| COP'S Own Sex Abuse Case Delayed: Priest
9 News
November 9, 2012
http://news.ninemsn.com.au/national/2012/11/10/01/04/cop-s-own-sex-abuse-case-delayed-priest
A senior NSW police officer who reported being sexually abused by clergy has been waiting more than a year for police to take action, a former Catholic priest says.
Kevin Lee, who is supporting calls for a royal commission into child sex abuse by the church, says the high-ranking officer has seen his own case delayed by 18 months with no arrests made since he came forward with his allegations.
"If it's hard enough for a police officer to get justice, then how much harder must it be for an average person to get some sort of action?" he told ABC Lateline on Friday.
Father Lee, a former priest at Padre Pio parish in Glenmore Park, said he ended up leaving the church and became a private investigator after church leadership failed to deal with sex abuse cases - and even dismissed his own complaints as hearsay.
He said some of his fellow priests had confessed to him that they were pedophiles yet the church did not take it seriously.
"I saw a system of cover-ups, a system of blind eye-turning and just an ignorance of the fact that it was happening," he told Lateline.
"There's so many (victims) that even the police are bogged down. The police can't possibly deal with the extensive number."

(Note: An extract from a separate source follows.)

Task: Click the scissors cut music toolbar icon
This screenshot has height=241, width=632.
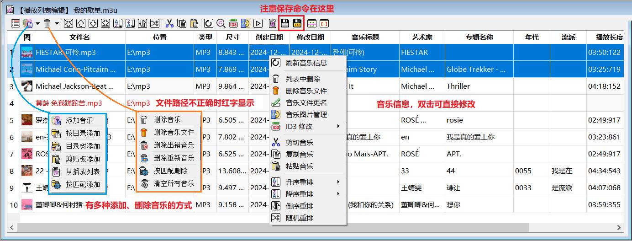Action: tap(169, 23)
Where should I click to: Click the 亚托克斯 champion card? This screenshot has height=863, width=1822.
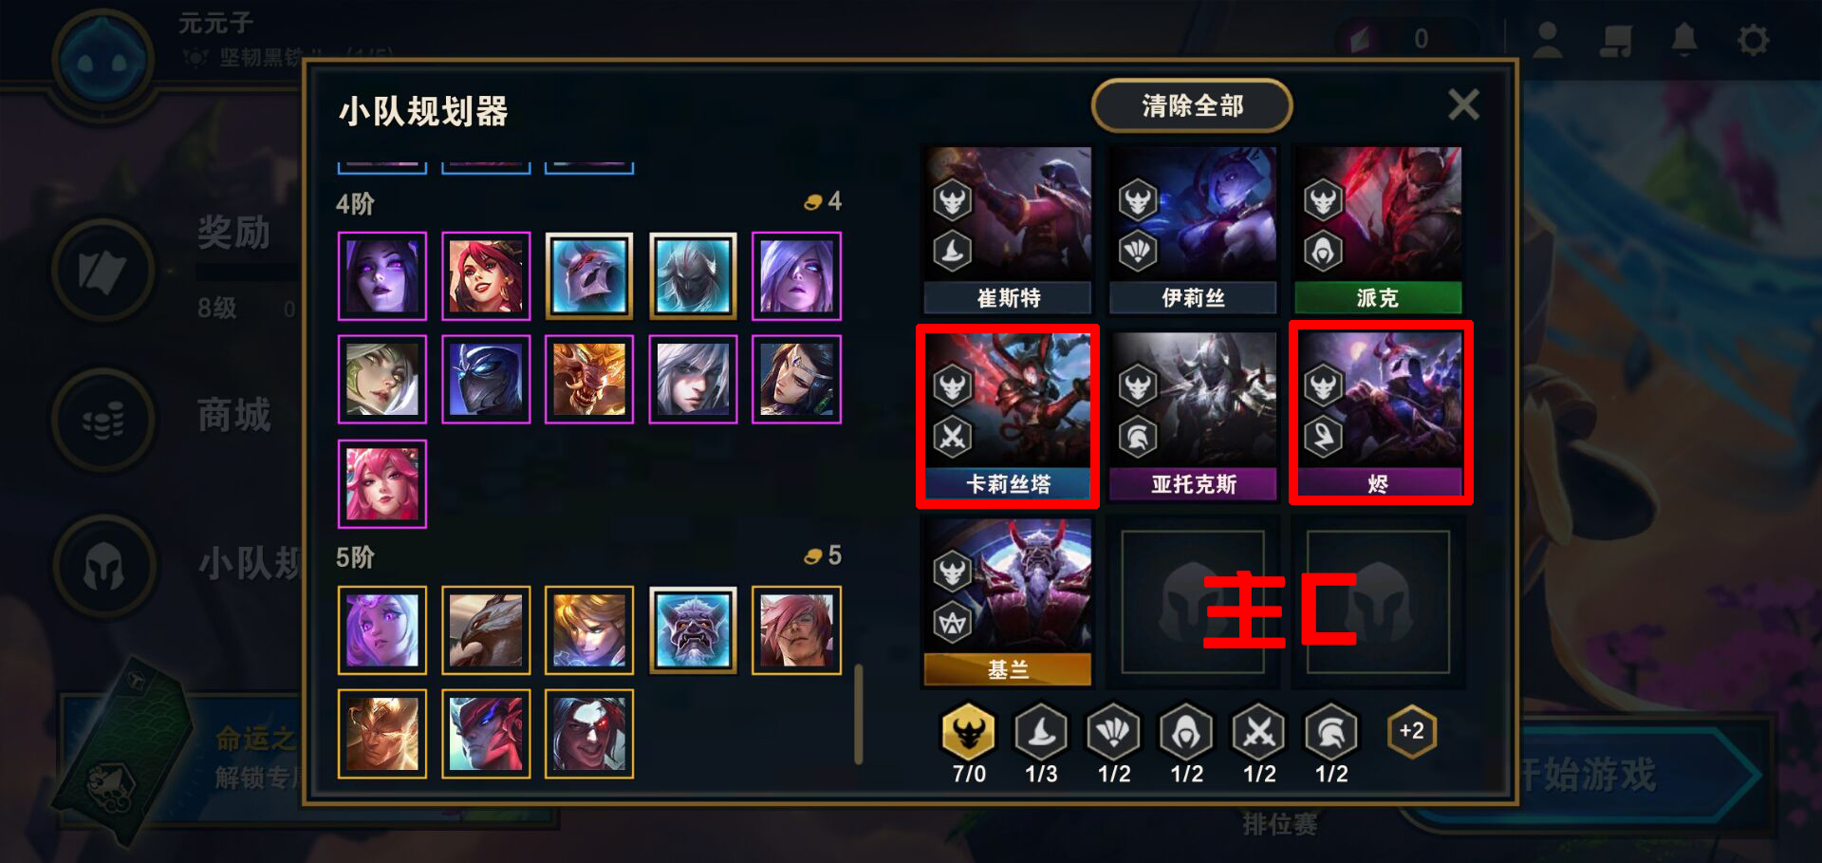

Father Lee made the comments as the state government was criticised for launching a special commission on Friday that will look into allegations of child sex abuse only by Catholic church clergy within NSW's Hunter region.
Father Lee said he knows of abuse cases across NSW that need to be looked at by a royal commission. "It's quite widespread," he said.
He has now written a book about abuse in the church, but said it can't be published yet due to legal restrictions.
The public should realise, however, that not all allegations of sex abuse are historical, with some arrests likely in the near future, he said.
In the case of the police officer, Father Lee said it involves a Catholic school in western Sydney with both the parish priest and bishop aware of the abuse.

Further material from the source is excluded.